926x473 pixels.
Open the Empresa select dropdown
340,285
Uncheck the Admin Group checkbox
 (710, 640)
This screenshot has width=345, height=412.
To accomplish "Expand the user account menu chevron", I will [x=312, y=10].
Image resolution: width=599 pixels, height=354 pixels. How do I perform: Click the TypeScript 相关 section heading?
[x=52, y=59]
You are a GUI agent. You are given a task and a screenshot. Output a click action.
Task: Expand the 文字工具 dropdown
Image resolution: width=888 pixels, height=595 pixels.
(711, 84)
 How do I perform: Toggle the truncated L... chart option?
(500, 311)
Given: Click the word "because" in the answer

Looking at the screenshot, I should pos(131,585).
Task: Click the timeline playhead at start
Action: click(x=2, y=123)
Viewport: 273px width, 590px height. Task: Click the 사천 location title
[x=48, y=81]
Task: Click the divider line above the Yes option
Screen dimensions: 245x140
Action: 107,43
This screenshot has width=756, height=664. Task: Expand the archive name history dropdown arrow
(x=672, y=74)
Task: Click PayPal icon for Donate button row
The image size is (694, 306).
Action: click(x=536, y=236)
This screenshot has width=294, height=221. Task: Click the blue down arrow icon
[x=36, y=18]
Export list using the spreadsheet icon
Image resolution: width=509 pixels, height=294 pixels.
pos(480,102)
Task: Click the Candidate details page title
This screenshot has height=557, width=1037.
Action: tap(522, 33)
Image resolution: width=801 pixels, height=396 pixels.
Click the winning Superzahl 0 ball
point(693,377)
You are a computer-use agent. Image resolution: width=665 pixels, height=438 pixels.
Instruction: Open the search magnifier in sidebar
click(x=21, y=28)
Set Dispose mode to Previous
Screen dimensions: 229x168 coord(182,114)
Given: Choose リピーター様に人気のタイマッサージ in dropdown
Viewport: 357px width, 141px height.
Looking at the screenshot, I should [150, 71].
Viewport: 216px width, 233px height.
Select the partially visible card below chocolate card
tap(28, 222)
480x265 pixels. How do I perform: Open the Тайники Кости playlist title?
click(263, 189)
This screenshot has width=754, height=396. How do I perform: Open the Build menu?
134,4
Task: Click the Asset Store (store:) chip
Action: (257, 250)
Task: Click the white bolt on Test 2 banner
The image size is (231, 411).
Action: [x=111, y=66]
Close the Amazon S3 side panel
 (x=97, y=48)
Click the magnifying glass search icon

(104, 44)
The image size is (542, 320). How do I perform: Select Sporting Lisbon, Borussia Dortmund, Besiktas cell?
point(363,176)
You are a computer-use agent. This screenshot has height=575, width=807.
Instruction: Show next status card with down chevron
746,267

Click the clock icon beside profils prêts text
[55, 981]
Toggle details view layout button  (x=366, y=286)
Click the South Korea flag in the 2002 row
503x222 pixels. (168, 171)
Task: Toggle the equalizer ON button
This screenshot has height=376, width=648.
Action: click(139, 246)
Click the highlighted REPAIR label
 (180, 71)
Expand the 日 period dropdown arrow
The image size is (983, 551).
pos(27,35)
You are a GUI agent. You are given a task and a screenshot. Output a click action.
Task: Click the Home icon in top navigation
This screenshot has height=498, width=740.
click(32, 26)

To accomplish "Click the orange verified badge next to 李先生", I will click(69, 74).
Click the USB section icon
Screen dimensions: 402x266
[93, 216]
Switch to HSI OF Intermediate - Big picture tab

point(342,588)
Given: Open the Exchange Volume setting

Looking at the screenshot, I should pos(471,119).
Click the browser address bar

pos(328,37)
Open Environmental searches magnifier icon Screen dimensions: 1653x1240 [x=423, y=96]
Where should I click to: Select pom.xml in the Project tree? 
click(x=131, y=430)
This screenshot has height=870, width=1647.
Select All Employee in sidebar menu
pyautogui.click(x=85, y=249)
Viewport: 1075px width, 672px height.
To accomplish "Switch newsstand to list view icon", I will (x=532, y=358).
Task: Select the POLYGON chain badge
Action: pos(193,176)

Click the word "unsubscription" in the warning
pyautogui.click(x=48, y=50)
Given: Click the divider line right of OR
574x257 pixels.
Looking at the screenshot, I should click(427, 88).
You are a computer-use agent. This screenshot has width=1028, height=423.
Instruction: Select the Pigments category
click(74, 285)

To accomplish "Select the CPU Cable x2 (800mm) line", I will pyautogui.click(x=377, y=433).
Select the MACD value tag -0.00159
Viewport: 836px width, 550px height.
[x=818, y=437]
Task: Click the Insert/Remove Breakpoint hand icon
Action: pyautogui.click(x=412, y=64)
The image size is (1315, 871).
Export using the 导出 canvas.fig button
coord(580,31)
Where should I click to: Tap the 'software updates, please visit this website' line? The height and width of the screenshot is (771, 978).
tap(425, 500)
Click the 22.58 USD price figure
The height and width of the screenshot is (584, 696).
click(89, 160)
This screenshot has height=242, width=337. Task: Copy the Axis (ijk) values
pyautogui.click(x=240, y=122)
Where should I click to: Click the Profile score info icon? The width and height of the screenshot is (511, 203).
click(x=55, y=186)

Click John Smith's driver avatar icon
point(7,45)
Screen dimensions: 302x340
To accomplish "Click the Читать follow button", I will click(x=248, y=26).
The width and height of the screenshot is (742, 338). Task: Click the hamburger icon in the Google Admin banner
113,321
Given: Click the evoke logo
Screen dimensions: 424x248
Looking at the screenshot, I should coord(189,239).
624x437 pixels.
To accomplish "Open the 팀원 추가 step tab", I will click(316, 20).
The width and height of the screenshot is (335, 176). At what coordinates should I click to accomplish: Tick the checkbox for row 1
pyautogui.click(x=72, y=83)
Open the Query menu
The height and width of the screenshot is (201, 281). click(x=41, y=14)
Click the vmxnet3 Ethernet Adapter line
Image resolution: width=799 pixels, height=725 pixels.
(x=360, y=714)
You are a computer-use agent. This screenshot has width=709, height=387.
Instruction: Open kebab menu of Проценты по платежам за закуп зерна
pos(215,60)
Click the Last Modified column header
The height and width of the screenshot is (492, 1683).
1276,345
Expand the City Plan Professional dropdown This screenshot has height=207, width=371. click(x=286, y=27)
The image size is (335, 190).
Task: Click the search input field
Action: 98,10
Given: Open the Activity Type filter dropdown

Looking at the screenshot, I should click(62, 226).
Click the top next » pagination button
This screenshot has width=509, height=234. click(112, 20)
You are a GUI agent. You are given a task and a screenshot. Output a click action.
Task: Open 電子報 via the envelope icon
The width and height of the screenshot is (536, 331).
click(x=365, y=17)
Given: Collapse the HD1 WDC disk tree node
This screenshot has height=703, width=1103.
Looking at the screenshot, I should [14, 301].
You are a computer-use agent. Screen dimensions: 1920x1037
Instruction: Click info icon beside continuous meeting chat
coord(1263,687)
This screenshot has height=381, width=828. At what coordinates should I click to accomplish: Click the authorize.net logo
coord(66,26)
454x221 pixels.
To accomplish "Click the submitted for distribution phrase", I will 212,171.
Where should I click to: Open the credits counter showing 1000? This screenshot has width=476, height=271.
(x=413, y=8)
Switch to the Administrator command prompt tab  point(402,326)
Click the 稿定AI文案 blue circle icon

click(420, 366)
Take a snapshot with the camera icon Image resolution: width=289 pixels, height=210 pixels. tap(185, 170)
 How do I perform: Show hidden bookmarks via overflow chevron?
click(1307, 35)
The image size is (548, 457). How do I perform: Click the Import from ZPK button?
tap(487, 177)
● ● ● ● ●
## Exercise description
Rewrite the rows above as a JSON list of strings with one string per line, leaving out blank lines.

## Response to this task
[
  "926x473 pixels.",
  "Open the Empresa select dropdown",
  "340,285",
  "Uncheck the Admin Group checkbox",
  " (710, 640)",
  "This screenshot has width=345, height=412.",
  "To accomplish \"Expand the user account menu chevron\", I will [x=312, y=10].",
  "Image resolution: width=599 pixels, height=354 pixels. How do I perform: Click the TypeScript 相关 section heading?",
  "[x=52, y=59]",
  "You are a GUI agent. You are given a task and a screenshot. Output a click action.",
  "Task: Expand the 文字工具 dropdown",
  "Image resolution: width=888 pixels, height=595 pixels.",
  "(711, 84)",
  " How do I perform: Toggle the truncated L... chart option?",
  "(500, 311)",
  "Given: Click the word \"because\" in the answer",
  "Looking at the screenshot, I should pos(131,585).",
  "Task: Click the timeline playhead at start",
  "Action: click(x=2, y=123)",
  "Viewport: 273px width, 590px height. Task: Click the 사천 location title",
  "[x=48, y=81]",
  "Task: Click the divider line above the Yes option",
  "Screen dimensions: 245x140",
  "Action: 107,43",
  "This screenshot has width=756, height=664. Task: Expand the archive name history dropdown arrow",
  "(x=672, y=74)",
  "Task: Click PayPal icon for Donate button row",
  "The image size is (694, 306).",
  "Action: click(x=536, y=236)",
  "This screenshot has width=294, height=221. Task: Click the blue down arrow icon",
  "[x=36, y=18]",
  "Export list using the spreadsheet icon",
  "Image resolution: width=509 pixels, height=294 pixels.",
  "pos(480,102)",
  "Task: Click the Candidate details page title",
  "This screenshot has height=557, width=1037.",
  "Action: tap(522, 33)",
  "Image resolution: width=801 pixels, height=396 pixels.",
  "Click the winning Superzahl 0 ball",
  "point(693,377)",
  "You are a computer-use agent. Image resolution: width=665 pixels, height=438 pixels.",
  "Instruction: Open the search magnifier in sidebar",
  "click(x=21, y=28)",
  "Set Dispose mode to Previous",
  "Screen dimensions: 229x168 coord(182,114)",
  "Given: Choose リピーター様に人気のタイマッサージ in dropdown",
  "Viewport: 357px width, 141px height.",
  "Looking at the screenshot, I should [150, 71].",
  "Viewport: 216px width, 233px height.",
  "Select the partially visible card below chocolate card",
  "tap(28, 222)",
  "480x265 pixels. How do I perform: Open the Тайники Кости playlist title?",
  "click(263, 189)",
  "This screenshot has width=754, height=396. How do I perform: Open the Build menu?",
  "134,4",
  "Task: Click the Asset Store (store:) chip",
  "Action: (257, 250)",
  "Task: Click the white bolt on Test 2 banner",
  "The image size is (231, 411).",
  "Action: [x=111, y=66]",
  "Close the Amazon S3 side panel",
  " (x=97, y=48)",
  "Click the magnifying glass search icon",
  "(104, 44)",
  "The image size is (542, 320). How do I perform: Select Sporting Lisbon, Borussia Dortmund, Besiktas cell?",
  "point(363,176)",
  "You are a computer-use agent. This screenshot has height=575, width=807.",
  "Instruction: Show next status card with down chevron",
  "746,267",
  "Click the clock icon beside profils prêts text",
  "[55, 981]",
  "Toggle details view layout button  (x=366, y=286)",
  "Click the South Korea flag in the 2002 row",
  "503x222 pixels. (168, 171)",
  "Task: Toggle the equalizer ON button",
  "This screenshot has height=376, width=648.",
  "Action: click(139, 246)",
  "Click the highlighted REPAIR label",
  " (180, 71)",
  "Expand the 日 period dropdown arrow",
  "The image size is (983, 551).",
  "pos(27,35)",
  "You are a GUI agent. You are given a task and a screenshot. Output a click action.",
  "Task: Click the Home icon in top navigation",
  "This screenshot has height=498, width=740.",
  "click(32, 26)",
  "To accomplish \"Click the orange verified badge next to 李先生\", I will click(69, 74).",
  "Click the USB section icon",
  "Screen dimensions: 402x266",
  "[93, 216]",
  "Switch to HSI OF Intermediate - Big picture tab",
  "point(342,588)",
  "Given: Open the Exchange Volume setting",
  "Looking at the screenshot, I should pos(471,119).",
  "Click the browser address bar",
  "pos(328,37)",
  "Open Environmental searches magnifier icon Screen dimensions: 1653x1240 [x=423, y=96]",
  "Where should I click to: Select pom.xml in the Project tree? ",
  "click(x=131, y=430)",
  "This screenshot has height=870, width=1647.",
  "Select All Employee in sidebar menu",
  "pyautogui.click(x=85, y=249)",
  "Viewport: 1075px width, 672px height.",
  "To accomplish \"Switch newsstand to list view icon\", I will (x=532, y=358).",
  "Task: Select the POLYGON chain badge",
  "Action: pos(193,176)",
  "Click the word \"unsubscription\" in the warning",
  "pyautogui.click(x=48, y=50)",
  "Given: Click the divider line right of OR",
  "574x257 pixels.",
  "Looking at the screenshot, I should click(427, 88).",
  "You are a computer-use agent. This screenshot has width=1028, height=423.",
  "Instruction: Select the Pigments category",
  "click(74, 285)",
  "To accomplish \"Select the CPU Cable x2 (800mm) line\", I will pyautogui.click(x=377, y=433).",
  "Select the MACD value tag -0.00159",
  "Viewport: 836px width, 550px height.",
  "[x=818, y=437]",
  "Task: Click the Insert/Remove Breakpoint hand icon",
  "Action: pyautogui.click(x=412, y=64)",
  "The image size is (1315, 871).",
  "Export using the 导出 canvas.fig button",
  "coord(580,31)",
  "Where should I click to: Tap the 'software updates, please visit this website' line? The height and width of the screenshot is (771, 978).",
  "tap(425, 500)",
  "Click the 22.58 USD price figure",
  "The height and width of the screenshot is (584, 696).",
  "click(89, 160)",
  "This screenshot has height=242, width=337. Task: Copy the Axis (ijk) values",
  "pyautogui.click(x=240, y=122)",
  "Where should I click to: Click the Profile score info icon? The width and height of the screenshot is (511, 203).",
  "click(x=55, y=186)",
  "Click John Smith's driver avatar icon",
  "point(7,45)",
  "Screen dimensions: 302x340",
  "To accomplish \"Click the Читать follow button\", I will click(x=248, y=26).",
  "The width and height of the screenshot is (742, 338). Task: Click the hamburger icon in the Google Admin banner",
  "113,321",
  "Given: Click the evoke logo",
  "Screen dimensions: 424x248",
  "Looking at the screenshot, I should coord(189,239).",
  "624x437 pixels.",
  "To accomplish \"Open the 팀원 추가 step tab\", I will click(316, 20).",
  "The width and height of the screenshot is (335, 176). At what coordinates should I click to accomplish: Tick the checkbox for row 1",
  "pyautogui.click(x=72, y=83)",
  "Open the Query menu",
  "The height and width of the screenshot is (201, 281). click(x=41, y=14)",
  "Click the vmxnet3 Ethernet Adapter line",
  "Image resolution: width=799 pixels, height=725 pixels.",
  "(x=360, y=714)",
  "You are a computer-use agent. This screenshot has width=709, height=387.",
  "Instruction: Open kebab menu of Проценты по платежам за закуп зерна",
  "pos(215,60)",
  "Click the Last Modified column header",
  "The height and width of the screenshot is (492, 1683).",
  "1276,345",
  "Expand the City Plan Professional dropdown This screenshot has height=207, width=371. click(x=286, y=27)",
  "The image size is (335, 190).",
  "Task: Click the search input field",
  "Action: 98,10",
  "Given: Open the Activity Type filter dropdown",
  "Looking at the screenshot, I should click(62, 226).",
  "Click the top next » pagination button",
  "This screenshot has width=509, height=234. click(112, 20)",
  "You are a GUI agent. You are given a task and a screenshot. Output a click action.",
  "Task: Open 電子報 via the envelope icon",
  "The width and height of the screenshot is (536, 331).",
  "click(x=365, y=17)",
  "Given: Collapse the HD1 WDC disk tree node",
  "This screenshot has height=703, width=1103.",
  "Looking at the screenshot, I should [14, 301].",
  "You are a computer-use agent. Screen dimensions: 1920x1037",
  "Instruction: Click info icon beside continuous meeting chat",
  "coord(1263,687)",
  "This screenshot has height=381, width=828. At what coordinates should I click to accomplish: Click the authorize.net logo",
  "coord(66,26)",
  "454x221 pixels.",
  "To accomplish \"Click the submitted for distribution phrase\", I will 212,171.",
  "Where should I click to: Open the credits counter showing 1000? This screenshot has width=476, height=271.",
  "(x=413, y=8)",
  "Switch to the Administrator command prompt tab  point(402,326)",
  "Click the 稿定AI文案 blue circle icon",
  "click(420, 366)",
  "Take a snapshot with the camera icon Image resolution: width=289 pixels, height=210 pixels. tap(185, 170)",
  " How do I perform: Show hidden bookmarks via overflow chevron?",
  "click(1307, 35)",
  "The image size is (548, 457). How do I perform: Click the Import from ZPK button?",
  "tap(487, 177)"
]